The beginning of the end of our galaxy is just a few billion years away. That's when the glittering disk of the Milky Way is projected to smash into its nearest neighbor, a spiral galaxy called Andromeda.

The force of the collision will fuse the black holes at the centers of the galaxies, producing a luminous whirlpool of fast-moving, ultrahot gas known as a quasar.

Far from the galactic center, on a remote and unimportant planet called Earth, the quasar will initially appear as a brilliant blue halo in the sky, so bright it outshines the stars.

But quasars are prone to cataclysmic flashes, which sweep gas and dust - the stuff that suns and worlds and life are made of - straight out into the circumgalactic medium. Eventually, the galaxy will empty itself of the material for making new stars.

This is how all galaxies die - at least, according to the theories. But until now, no one has captured a galaxy in its transition phase, after the formation of a quasar but before it has lost all its stellar building blocks.
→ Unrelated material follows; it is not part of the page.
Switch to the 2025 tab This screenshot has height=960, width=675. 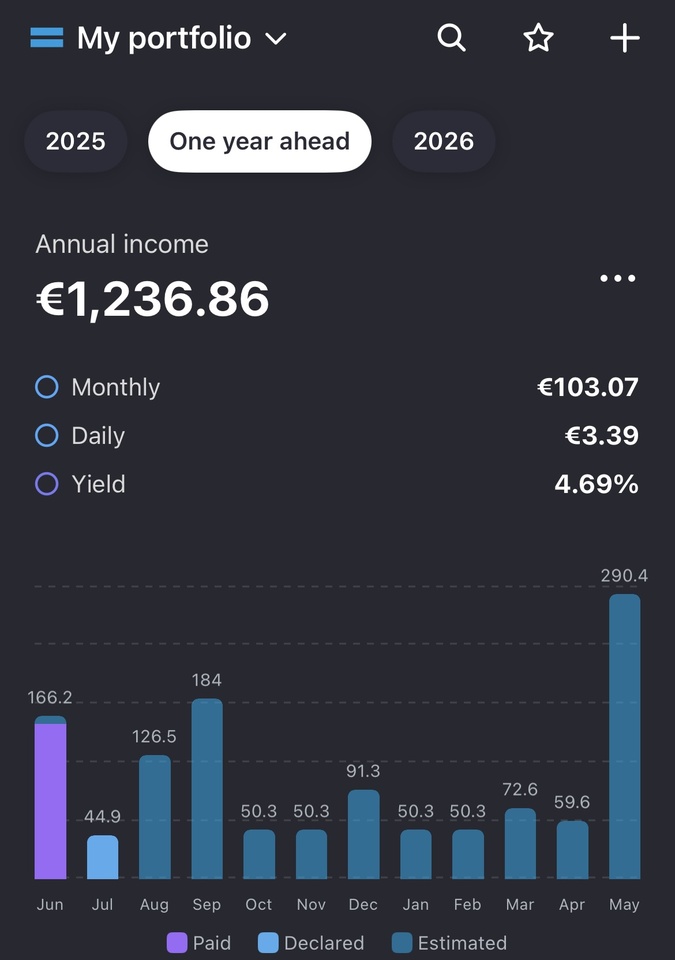coord(76,141)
In research presented Wednesday at the annual meeting of the American Astronomical Society in St. Louis, astrophysicist Allison Kirkpatrick announced the detection of 22 objects she calls "cold quasars".
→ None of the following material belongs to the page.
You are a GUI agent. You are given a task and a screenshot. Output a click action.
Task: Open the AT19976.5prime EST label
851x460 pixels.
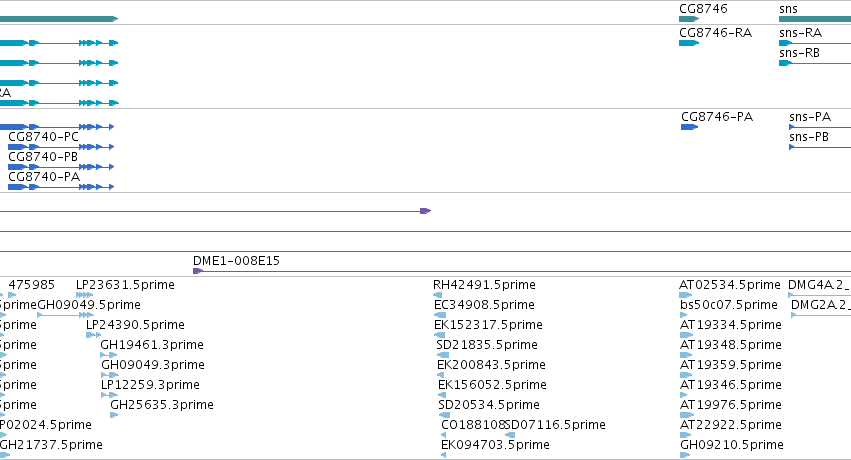point(731,405)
These distant bodies glow bright enough to be beginning their death throes, Kirkpatrick said, but still contain cool clouds of dust, suggesting they have not yet lost the ability to birth new stars.

They are right on the brink - hovering between the epoch of creation and the eon of waiting for death.

"One of the biggest questions we have in astronomy is: How do galaxies die?" said Kirkpatrick, an assistant professor at the University of Kansas. "We know what they look like once they're dead . . . but the rest of it is just pieces that we've guessed at."

Now, she continued, "we've found a population that we can study in detail and map out exactly how these galaxies move from their star formation phase of their life to their retirement phase."

The discovery came during a survey of the brightest objects in the sky. Most such surveys examine X-rays produced by gas swooshing toward a black hole at close to the speed of light - exactly the kind of high-energy radiation you would associate with a monstrously massive quasar.

But Kirkpatrick also looked at these objects using infrared light, which emanates from much cooler phenomena, farther from galaxies' violent cores.

"Infrared detections . . . suggest very, very cold dust. That's not something you typically expect to see," Kirkpatrick said.

Her next step will be to attempt to measure the speed at which gas and dust are being blown out of the galaxy, which will let Kirkpatrick calculate how long galaxies spend in the "cold quasar" phase.

She will continue to seek more of these objects, which offer a glimpse into a little-understood phase of galactic histories.

"Astronomy is a unique science in that it's passive," she said. "We can't watch any process in real time, so we are limited by snapshots of different galaxies we try to link together."

"The more we can fill in that picture with snapshots, the better we can tell this story," she said. "And I think I found a new snapshot."